UPPER WHITES CREEK RISING!
The story begins on a rainy Saturday night just after Thanksgiving. For a day and a half, rain had fallen steadily. When we gathered at the put-in for Whites Creek in Tennessee , we counted nine boats. That morning, the gauge had read 2.5 feet, a “perfect” level. And the rain continued. By the time we’d run the shuttle and put on, the water had risen, but our excitement also had risen and nothing could stop us. The stream was a muddy rampage of boils and holes ranging up into the tree line. Eddies were rare. The tops of ragged standing waves brushed the overhanging branches. The creek twisted down over rocks like a crazy liquid staircase.
At the first eddy, one member of our group took off and started walking back to the put-in. We couldn’t hear what he shouted; the water raged too loudly. The group was till pumped; so we went on. Randolph got out at the first tricky place to show us where to run, but the water was so fast that accurate maneuvering was a matter of chance. Holes loomed up everywhere, and two or three of the group surfed a little longer than fun required. There was no such thing as eddy-hopping this stream. One simply rushed full-force around each bend and prayed. I was too stupid to think of danger – this was heady and marvelous. But then I heard Smilin’ Jack say, “Be careful,” in a worried voice. Smilin’ Jack never uses a worried voice, so I realized the situation was serious.
All at once, I rushed over a drop and saw Jack pinned in a strainer not five yards ahead of me. It took every ounce of adrenalin to get to the shore and grab a tree. I popped off my sprayskirt and fumbled for the rope. His kayak was wedged under a man-sized log. His arms were flung over the top of it, and the water boiled up to his chin. Just as Ed and I got to him, Jack’s boat ripped from his body and sailed free. When he saw there was a clear path under the log, he let go and washed under it himself. He was able to pull himself to shore way downstream, but the boat was out of sight.

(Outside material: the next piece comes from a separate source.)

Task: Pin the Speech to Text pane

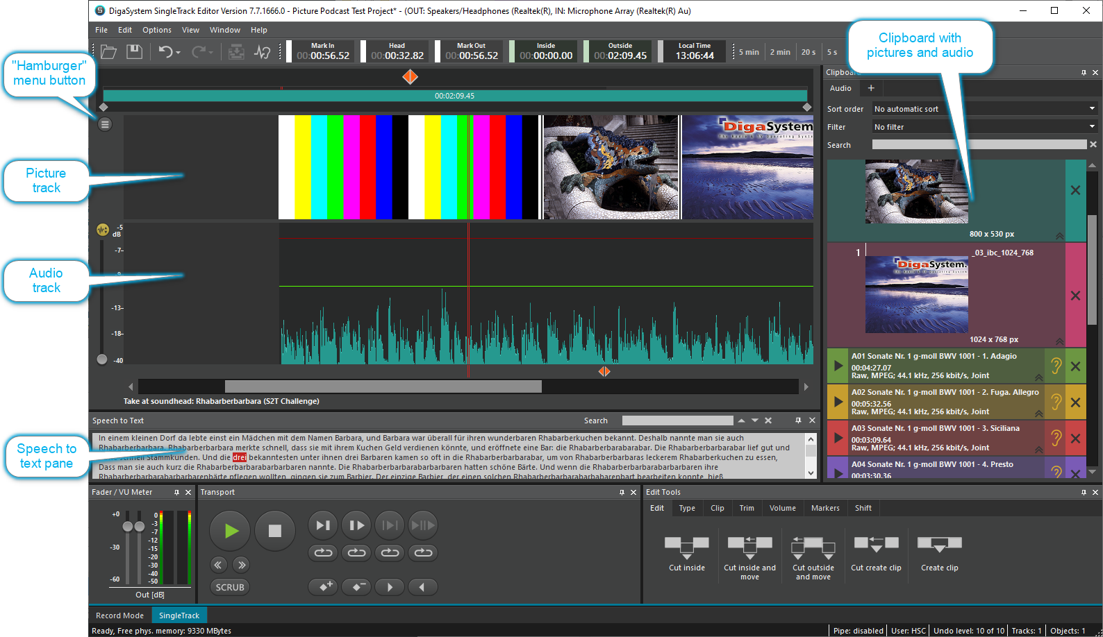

While I stumbled through boulders and mountain laurel to get to him, the other boats arrived at the spot and were quickly pulled into the trees. Jack was fine. His first words were about his truck keys, still clipped in his boat. “I meant to hide an extra key in the truck just yesterday, “ he said. We worked our way half a mile farther downstream looking for his boat; no luck.
By the time we got back to the strainer, the water was rolling over the log—arise of at leave half a foot in less than half an hour Four kayakers, including myself, decided to walk out. But the gorge was deep, the banks rocky and over grown. No one knew for certain how far the walk would be. This was “probably” the only strainer, so the canoes and one kayak elected to run on down.
Hauling our kayaks up to the ridge line was exhausting, but soon after we reached the top we came to a field, a house, and a road. The put-in bridge was just around the bend. That part was easy. Finding the key to the vehicle there also was easy. The four hours of waiting and wondering what happened to our friends wasn’t so easy.
By the time we drove to the takeout, the gauge that had read 2.5 feet that morning was reading 6 feet. No one we knew had ever run even run the easy lower section at that level, much less the tight upper section. Two of us drove the back roads along the upper section hoping to see someone walking out. The other three waited under the take-out bridge, poking sticks at a fire and speculating the possibilities.
It wasn’t until dark had fallen that the story ends. Our friends went only a little farther; after two or three pins and losing some equipment, they walked. Their walk was miles longer. They found Jack’s boat but they had to abandon all their gear in order to get out before night. They brought Jack’s keys back to him, but that was after he had broken a window to get dry clothes. Already the story was beginning to grow with embellishments. By the time you hear it who know what wild adventures we will have had on Upper Whites Creek.
SOURCE: Mary Buckner, Tennessee Valley Canoe Club Newsletter
EDITOR’S NOTE: High water can increase substantially the difficulty of a river. Boaters should be particularly wary of rapid rises in river level, which may make it hard to anticipate the difficulty.